_Work item_
In the data that follows, give the number of lines containing the word "https". Offer no additional comment.

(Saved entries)

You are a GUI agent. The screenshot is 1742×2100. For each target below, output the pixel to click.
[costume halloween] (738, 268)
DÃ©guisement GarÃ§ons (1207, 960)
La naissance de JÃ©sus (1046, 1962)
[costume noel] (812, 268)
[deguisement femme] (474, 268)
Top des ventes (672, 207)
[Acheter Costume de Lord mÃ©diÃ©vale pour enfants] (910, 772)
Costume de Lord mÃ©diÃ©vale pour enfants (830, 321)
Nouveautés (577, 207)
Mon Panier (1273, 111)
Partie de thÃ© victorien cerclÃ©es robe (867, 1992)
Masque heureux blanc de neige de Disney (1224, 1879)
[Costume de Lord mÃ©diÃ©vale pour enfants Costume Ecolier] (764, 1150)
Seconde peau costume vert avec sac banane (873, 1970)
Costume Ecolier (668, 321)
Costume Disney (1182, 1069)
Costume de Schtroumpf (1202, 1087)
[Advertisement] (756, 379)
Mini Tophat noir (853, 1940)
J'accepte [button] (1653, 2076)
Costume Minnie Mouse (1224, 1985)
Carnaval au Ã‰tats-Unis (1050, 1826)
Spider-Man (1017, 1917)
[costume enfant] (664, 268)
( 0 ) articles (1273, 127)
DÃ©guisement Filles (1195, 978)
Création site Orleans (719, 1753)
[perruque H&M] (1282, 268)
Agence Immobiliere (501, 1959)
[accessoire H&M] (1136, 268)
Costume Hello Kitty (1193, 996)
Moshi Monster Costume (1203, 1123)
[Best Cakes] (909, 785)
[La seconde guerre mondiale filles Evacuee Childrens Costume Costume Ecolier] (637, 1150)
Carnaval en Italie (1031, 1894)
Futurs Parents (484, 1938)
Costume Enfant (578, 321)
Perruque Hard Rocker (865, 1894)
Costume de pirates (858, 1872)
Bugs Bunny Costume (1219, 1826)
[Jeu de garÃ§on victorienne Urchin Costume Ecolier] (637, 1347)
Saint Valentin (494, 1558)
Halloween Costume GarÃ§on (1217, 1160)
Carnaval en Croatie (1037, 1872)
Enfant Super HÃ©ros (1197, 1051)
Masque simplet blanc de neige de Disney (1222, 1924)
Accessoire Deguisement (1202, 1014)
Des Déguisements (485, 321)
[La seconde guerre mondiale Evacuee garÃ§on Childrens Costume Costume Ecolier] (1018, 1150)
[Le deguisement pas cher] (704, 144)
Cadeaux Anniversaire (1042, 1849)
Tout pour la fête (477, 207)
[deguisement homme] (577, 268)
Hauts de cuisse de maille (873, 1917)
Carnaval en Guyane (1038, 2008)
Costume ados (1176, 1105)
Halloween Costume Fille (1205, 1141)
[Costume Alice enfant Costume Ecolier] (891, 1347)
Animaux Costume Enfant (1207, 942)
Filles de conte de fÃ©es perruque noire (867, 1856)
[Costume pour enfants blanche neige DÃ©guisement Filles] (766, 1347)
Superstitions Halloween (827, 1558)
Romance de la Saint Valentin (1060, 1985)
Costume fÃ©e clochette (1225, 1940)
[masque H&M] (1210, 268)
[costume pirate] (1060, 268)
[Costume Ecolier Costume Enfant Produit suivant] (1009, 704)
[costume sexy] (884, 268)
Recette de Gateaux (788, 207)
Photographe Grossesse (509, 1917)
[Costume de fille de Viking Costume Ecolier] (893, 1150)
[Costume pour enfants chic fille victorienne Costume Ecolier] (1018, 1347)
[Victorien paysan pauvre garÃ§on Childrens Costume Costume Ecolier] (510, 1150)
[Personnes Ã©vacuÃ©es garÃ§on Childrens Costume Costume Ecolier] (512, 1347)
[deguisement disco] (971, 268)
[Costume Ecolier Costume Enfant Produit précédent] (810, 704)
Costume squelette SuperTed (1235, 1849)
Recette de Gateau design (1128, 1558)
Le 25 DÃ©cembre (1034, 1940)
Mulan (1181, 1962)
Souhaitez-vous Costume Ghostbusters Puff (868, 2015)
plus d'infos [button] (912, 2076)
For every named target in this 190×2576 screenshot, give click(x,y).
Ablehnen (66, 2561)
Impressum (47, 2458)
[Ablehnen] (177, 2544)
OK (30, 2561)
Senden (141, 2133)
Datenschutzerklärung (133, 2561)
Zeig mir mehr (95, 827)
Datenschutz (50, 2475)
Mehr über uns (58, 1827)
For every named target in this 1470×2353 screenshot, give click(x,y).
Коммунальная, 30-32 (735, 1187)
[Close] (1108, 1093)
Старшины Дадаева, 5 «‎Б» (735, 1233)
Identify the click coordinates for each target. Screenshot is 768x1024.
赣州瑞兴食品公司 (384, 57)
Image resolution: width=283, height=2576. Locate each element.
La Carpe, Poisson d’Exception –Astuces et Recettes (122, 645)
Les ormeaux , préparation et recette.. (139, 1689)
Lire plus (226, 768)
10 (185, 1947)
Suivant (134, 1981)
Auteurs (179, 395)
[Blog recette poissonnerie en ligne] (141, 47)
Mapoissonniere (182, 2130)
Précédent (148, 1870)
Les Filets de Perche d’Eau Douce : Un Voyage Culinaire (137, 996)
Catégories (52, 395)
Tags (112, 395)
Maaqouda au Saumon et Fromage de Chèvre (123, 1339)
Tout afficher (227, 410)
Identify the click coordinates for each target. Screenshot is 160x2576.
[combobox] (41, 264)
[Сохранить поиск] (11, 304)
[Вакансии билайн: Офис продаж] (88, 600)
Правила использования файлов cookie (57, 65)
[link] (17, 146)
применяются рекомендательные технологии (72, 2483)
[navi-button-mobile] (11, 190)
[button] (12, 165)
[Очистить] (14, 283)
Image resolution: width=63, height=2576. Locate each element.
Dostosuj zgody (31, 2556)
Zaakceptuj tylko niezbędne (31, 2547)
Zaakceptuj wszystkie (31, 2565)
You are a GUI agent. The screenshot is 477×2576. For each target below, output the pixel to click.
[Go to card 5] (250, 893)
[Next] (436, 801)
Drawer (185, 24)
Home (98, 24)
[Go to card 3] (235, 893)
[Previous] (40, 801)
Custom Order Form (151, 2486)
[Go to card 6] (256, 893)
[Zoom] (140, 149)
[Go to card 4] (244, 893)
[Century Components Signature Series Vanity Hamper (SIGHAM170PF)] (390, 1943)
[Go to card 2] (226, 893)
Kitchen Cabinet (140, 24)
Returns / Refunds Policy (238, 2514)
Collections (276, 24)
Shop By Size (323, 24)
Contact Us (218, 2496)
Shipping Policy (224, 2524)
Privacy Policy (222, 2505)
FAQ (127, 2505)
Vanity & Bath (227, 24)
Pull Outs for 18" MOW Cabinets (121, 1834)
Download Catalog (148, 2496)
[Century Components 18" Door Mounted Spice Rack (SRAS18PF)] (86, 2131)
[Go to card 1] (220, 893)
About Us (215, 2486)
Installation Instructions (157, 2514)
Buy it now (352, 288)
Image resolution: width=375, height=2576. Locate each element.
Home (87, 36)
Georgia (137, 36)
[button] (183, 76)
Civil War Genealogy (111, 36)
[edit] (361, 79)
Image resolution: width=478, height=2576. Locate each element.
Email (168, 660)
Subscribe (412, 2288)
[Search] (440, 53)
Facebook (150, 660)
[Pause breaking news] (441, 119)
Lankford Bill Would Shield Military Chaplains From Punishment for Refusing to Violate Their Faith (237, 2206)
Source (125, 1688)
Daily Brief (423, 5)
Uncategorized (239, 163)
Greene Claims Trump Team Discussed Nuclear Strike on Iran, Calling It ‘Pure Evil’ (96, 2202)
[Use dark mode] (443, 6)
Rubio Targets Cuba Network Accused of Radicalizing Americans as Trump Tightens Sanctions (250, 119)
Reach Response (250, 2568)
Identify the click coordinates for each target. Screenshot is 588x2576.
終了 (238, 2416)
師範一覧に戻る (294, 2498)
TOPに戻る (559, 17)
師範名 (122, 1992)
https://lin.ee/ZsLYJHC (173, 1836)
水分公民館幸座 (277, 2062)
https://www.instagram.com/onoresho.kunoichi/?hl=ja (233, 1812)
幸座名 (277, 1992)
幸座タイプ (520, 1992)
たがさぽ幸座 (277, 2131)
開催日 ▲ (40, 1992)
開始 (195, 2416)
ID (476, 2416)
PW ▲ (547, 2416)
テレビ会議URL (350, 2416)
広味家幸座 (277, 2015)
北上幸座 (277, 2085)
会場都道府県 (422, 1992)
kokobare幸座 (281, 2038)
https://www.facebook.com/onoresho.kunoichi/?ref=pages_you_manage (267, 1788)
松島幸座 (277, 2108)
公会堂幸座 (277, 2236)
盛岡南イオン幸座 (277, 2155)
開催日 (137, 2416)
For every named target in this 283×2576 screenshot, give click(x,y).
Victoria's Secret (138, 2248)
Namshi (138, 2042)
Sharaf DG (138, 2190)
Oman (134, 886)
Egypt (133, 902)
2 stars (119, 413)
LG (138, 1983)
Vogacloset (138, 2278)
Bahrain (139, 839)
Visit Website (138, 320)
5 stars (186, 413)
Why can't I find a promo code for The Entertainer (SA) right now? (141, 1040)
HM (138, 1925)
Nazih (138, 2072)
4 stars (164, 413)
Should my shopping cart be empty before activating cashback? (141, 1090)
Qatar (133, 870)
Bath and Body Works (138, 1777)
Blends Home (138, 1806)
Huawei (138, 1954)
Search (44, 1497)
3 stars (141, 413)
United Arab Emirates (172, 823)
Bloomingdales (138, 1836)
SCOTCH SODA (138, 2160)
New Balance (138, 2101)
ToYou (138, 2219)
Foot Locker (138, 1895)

_Output of the exercise_
3